"""

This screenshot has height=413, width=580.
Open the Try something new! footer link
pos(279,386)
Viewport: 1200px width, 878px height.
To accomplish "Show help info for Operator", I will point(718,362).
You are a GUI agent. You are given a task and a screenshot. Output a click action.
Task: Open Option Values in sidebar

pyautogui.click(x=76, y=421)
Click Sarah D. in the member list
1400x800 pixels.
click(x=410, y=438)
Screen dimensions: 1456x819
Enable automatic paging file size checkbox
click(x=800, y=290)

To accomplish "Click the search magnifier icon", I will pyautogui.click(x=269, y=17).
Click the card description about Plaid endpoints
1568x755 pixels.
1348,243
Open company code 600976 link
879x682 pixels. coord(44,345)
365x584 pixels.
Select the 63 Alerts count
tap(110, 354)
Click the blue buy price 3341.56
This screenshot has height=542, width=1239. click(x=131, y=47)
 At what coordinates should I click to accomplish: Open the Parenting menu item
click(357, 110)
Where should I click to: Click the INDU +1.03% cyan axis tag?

"""

Mettez le matériel ci-dessus sous forme de liste JSON de chaînes de caractères, à raison d'une chaîne par ligne et sans les lignes vides.

▸ **RÉSULTAT COMPLET**:
[
  "This screenshot has height=413, width=580.",
  "Open the Try something new! footer link",
  "pos(279,386)",
  "Viewport: 1200px width, 878px height.",
  "To accomplish \"Show help info for Operator\", I will point(718,362).",
  "You are a GUI agent. You are given a task and a screenshot. Output a click action.",
  "Task: Open Option Values in sidebar",
  "pyautogui.click(x=76, y=421)",
  "Click Sarah D. in the member list",
  "1400x800 pixels.",
  "click(x=410, y=438)",
  "Screen dimensions: 1456x819",
  "Enable automatic paging file size checkbox",
  "click(x=800, y=290)",
  "To accomplish \"Click the search magnifier icon\", I will pyautogui.click(x=269, y=17).",
  "Click the card description about Plaid endpoints",
  "1568x755 pixels.",
  "1348,243",
  "Open company code 600976 link",
  "879x682 pixels. coord(44,345)",
  "365x584 pixels.",
  "Select the 63 Alerts count",
  "tap(110, 354)",
  "Click the blue buy price 3341.56",
  "This screenshot has height=542, width=1239. click(x=131, y=47)",
  " At what coordinates should I click to accomplish: Open the Parenting menu item",
  "click(357, 110)",
  "Where should I click to: Click the INDU +1.03% cyan axis tag?"
]